OBJECTIVES: To investigate the risk factors for neonatal asphyxia in Hubei Enshi Tujia and Miao Autonomous Prefecture and establish a nomogram model for predicting the risk of neonatal asphyxia. METHODS: A retrospective study was conducted with 613 cases of neonatal asphyxia treated in 20 cooperative hospitals in Enshi Tujia and Miao Autonomous Prefecture from January to December 2019 as the asphyxia group, and 988 randomly selected non-asphyxia neonates born and admitted to the neonatology department of these hospitals during the same period as the control group.
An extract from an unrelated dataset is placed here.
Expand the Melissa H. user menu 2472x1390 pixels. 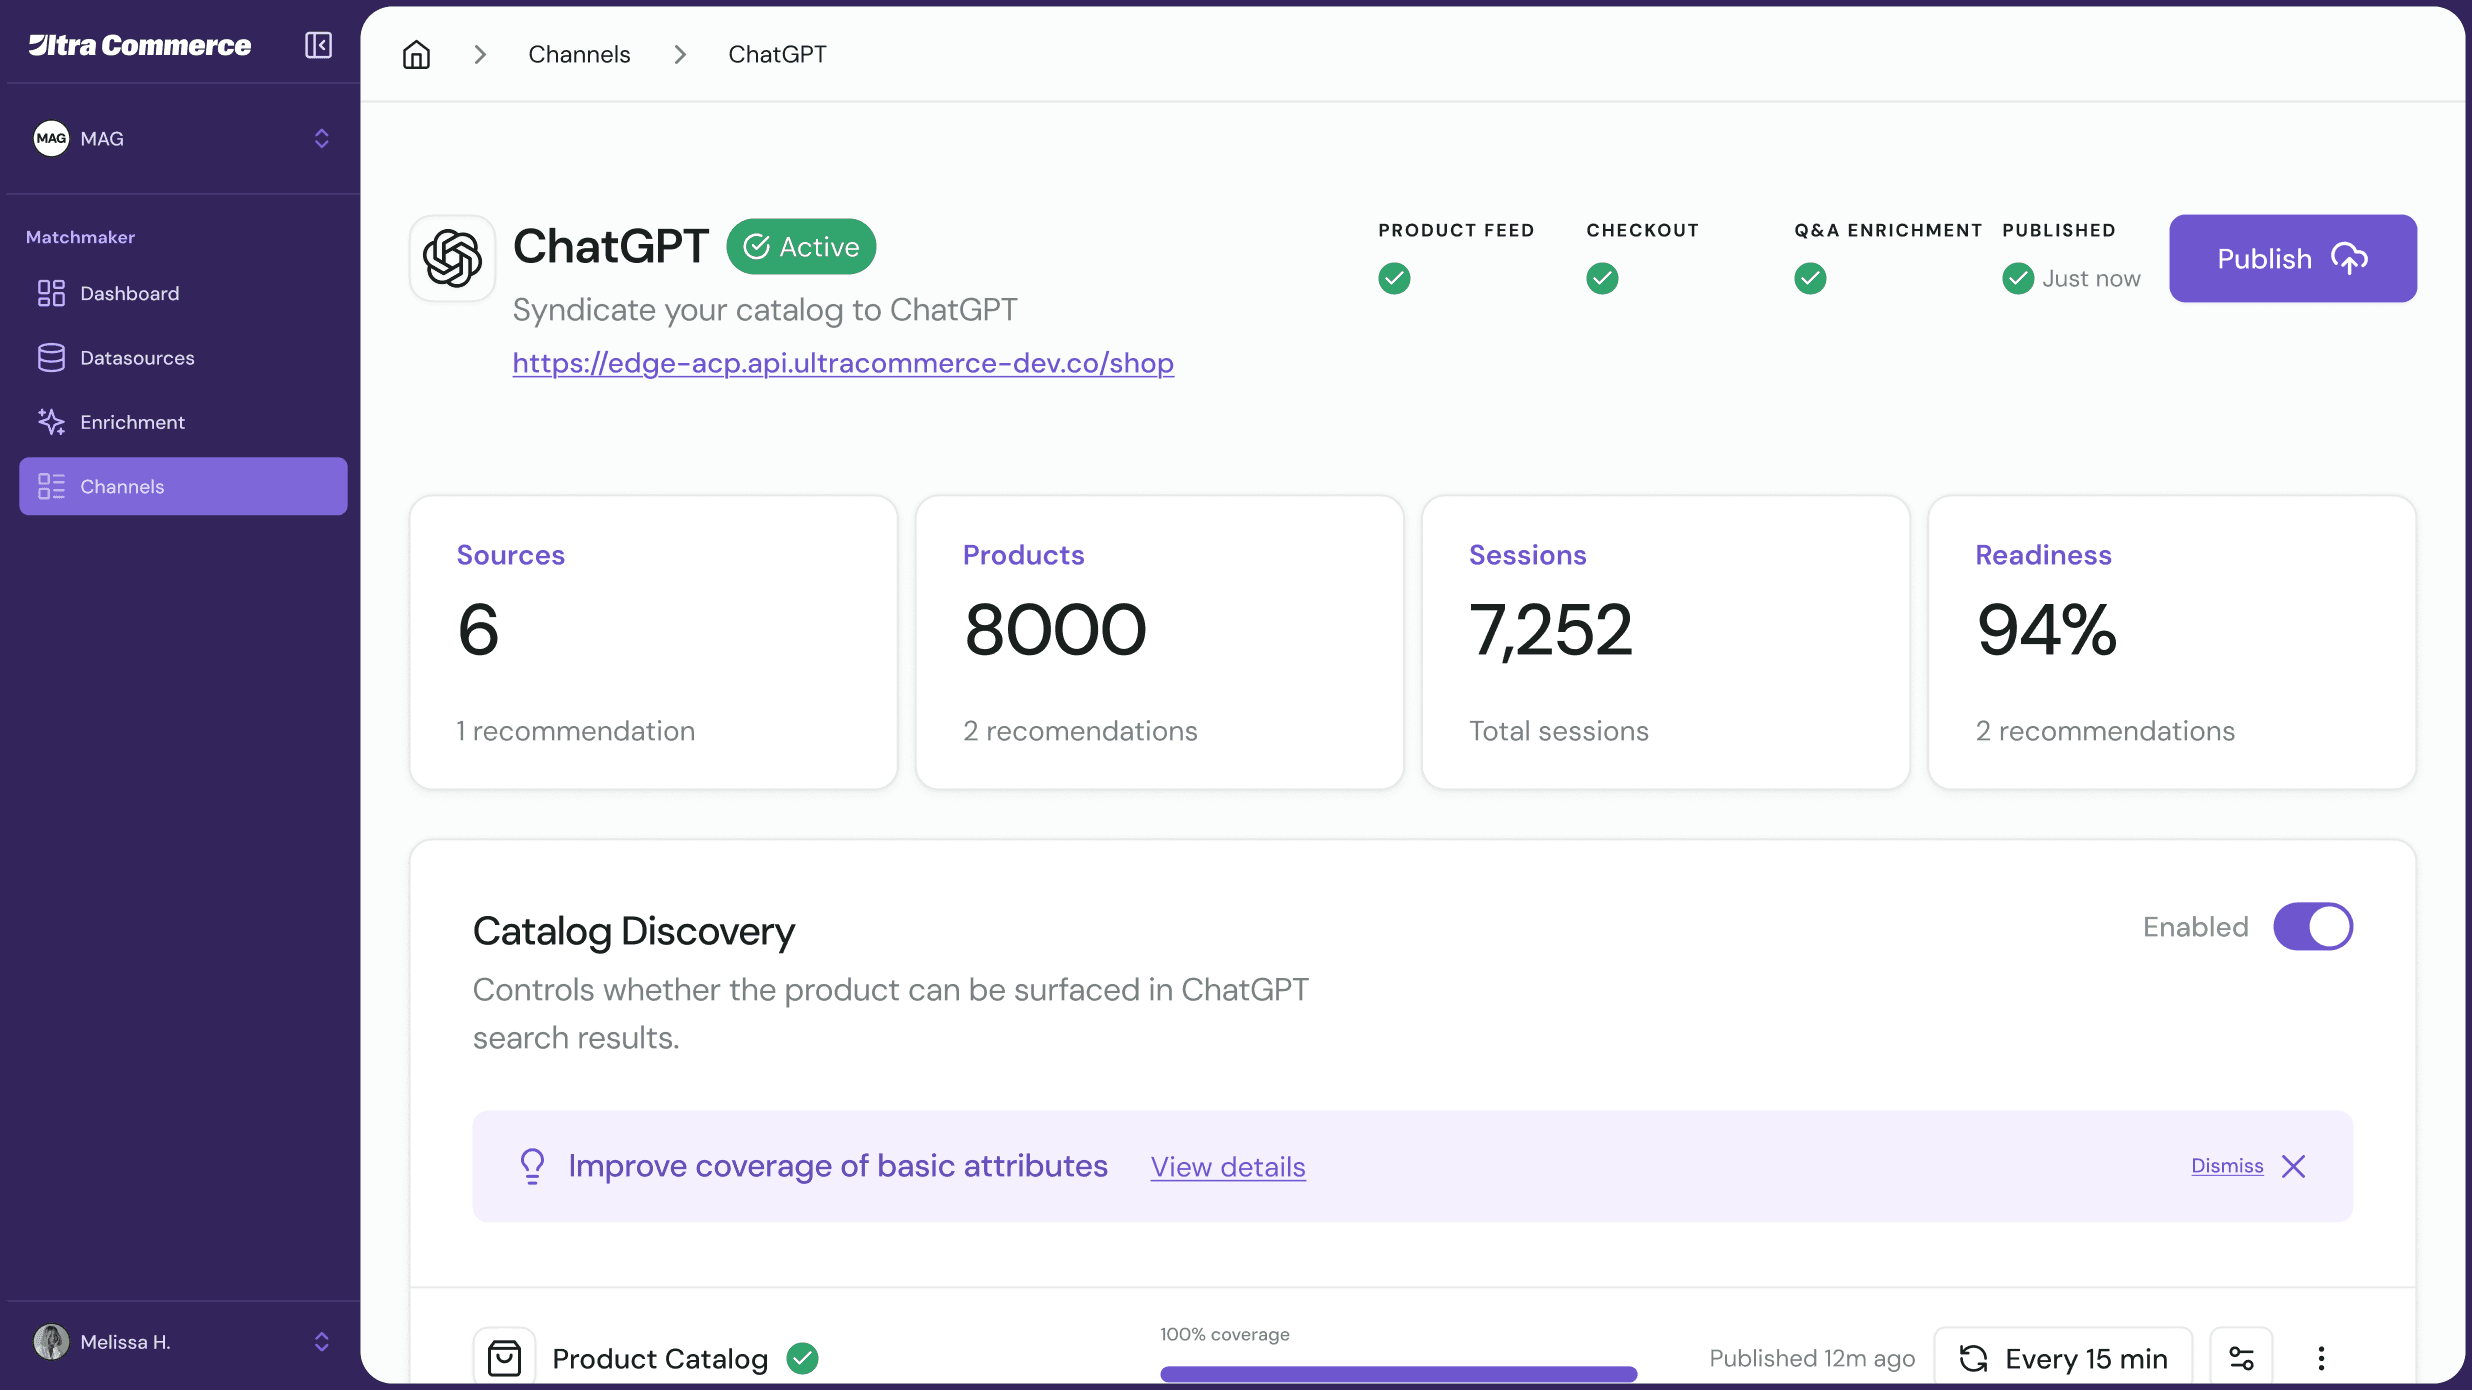(321, 1341)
Univariate and multivariate analyses were used to identify risk factors for neonatal asphyxia. R software (4.2.2) was used to establish a nomogram model. Receiver operator characteristic curve, calibration curve, and decision curve analysis were used to assess the discrimination, calibration, and clinical usefulness of the model for predicting the risk of neonatal asphyxia, respectively. RESULTS: Multivariate logistic regression analysis showed that minority (Tujia), male sex, premature birth, congenital malformations, abnormal fetal position, intrauterine distress, maternal occupation as a farmer, education level below high school, fewer than 9 prenatal check-ups, threatened abortion, abnormal umbilical cord, abnormal amniotic fluid, placenta previa, abruptio placentae, emergency caesarean section, and assisted delivery were independent risk factors for neonatal asphyxia (P<0.05). The area under the curve of the model for predicting the risk of neonatal asphyxia based on these risk factors was 0.748 (95%CI: 0.723-0.772). The calibration curve indicated high accuracy of the model for predicting the risk of neonatal asphyxia. The decision curve analysis showed that the model could provide a higher net benefit for neonates at risk of asphyxia. CONCLUSIONS The risk factors for neonatal asphyxia in Hubei Enshi Tujia and Miao Autonomous Prefecture are multifactorial, and the nomogram model based on these factors has good value in predicting the risk of neonatal asphyxia, which can help clinicians identify neonates at high risk of asphyxia early, and reduce the incidence of neonatal asphyxia.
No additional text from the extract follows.